Let Bill take it away:
“You would not believe it, Jimmy. I’m looking to fill two openings. How hard can that be? I have forty-five applicants—gotta be able to find somebody decent, right? What do we have a twenty-percent unemployment rate or something, once you factor in the people who are out of work and ran their unemployment benefits dry?
“Okay, after I’m done winnowing out the people who have restricted schedules because they’re still serving time, or because of their drug treatment schedule, I’m about halfway through the pile.
“Then I have to toss the applications from people who did not tick off the ‘willing and able to pass a drug test’ box. That brings me down to maybe ten applications that wouldn’t get me laughed out of the office.
“Never mind the qualifications.
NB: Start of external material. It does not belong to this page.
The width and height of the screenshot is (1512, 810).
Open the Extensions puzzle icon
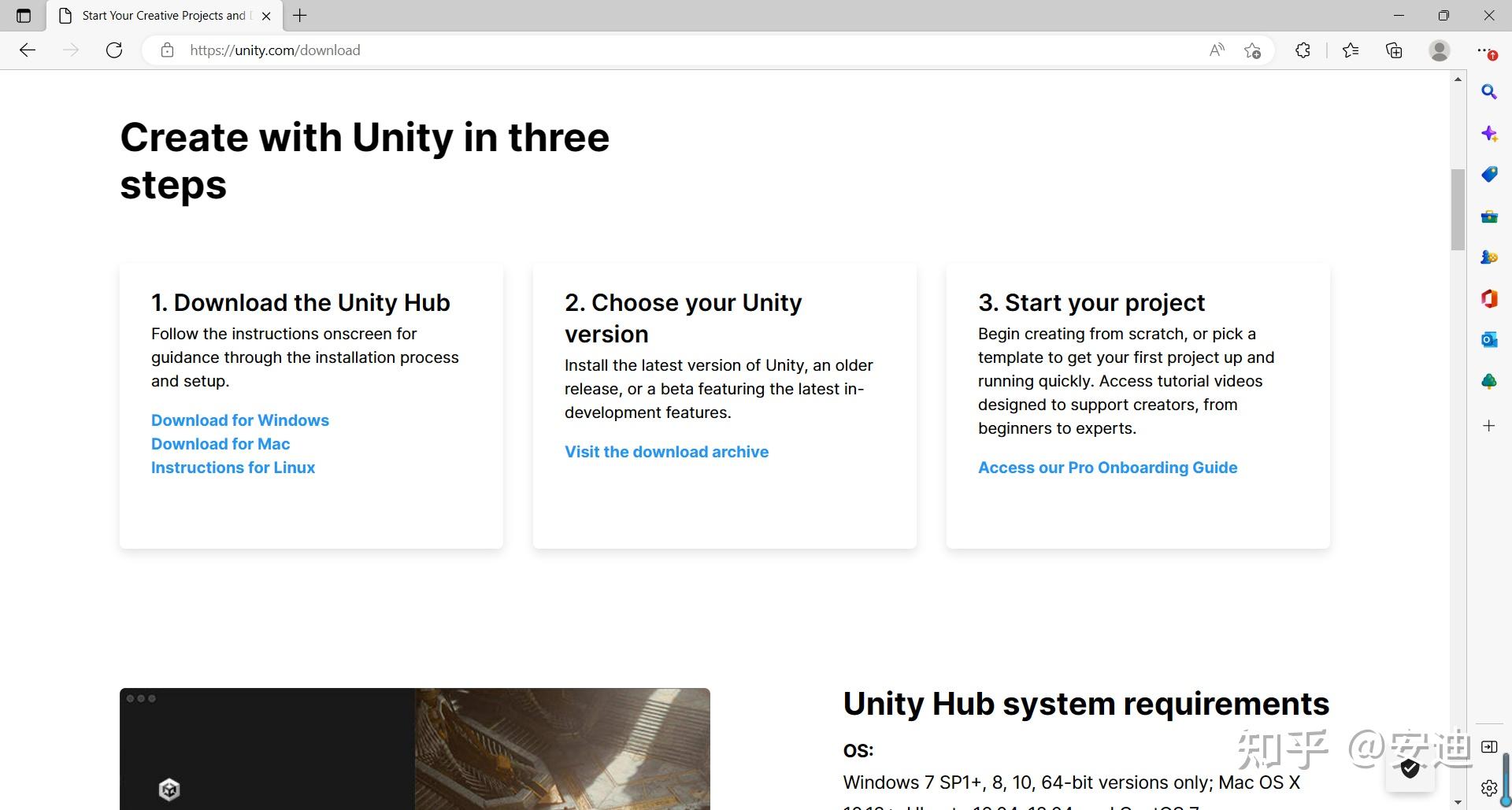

As far as job skills, sense of urgency and reasonable employment record—nothing, not even worth giving them a try. You think the clerks I have now are lazy—good God!
“So I’m down to two promising applicants, both women, young, able to walk, reasonably articulate and seem to want to work. Now I have to check for criminal records.
“The one girl was discharged from the Army last year, and then immediately commits an armed robbery! Really? If I hire her I might as will hire some thug named Clyde so she’ll have help dragging the safe off the dock. A six-year military veteran and you start robbing people as soon as you get out? Has the world gone insane?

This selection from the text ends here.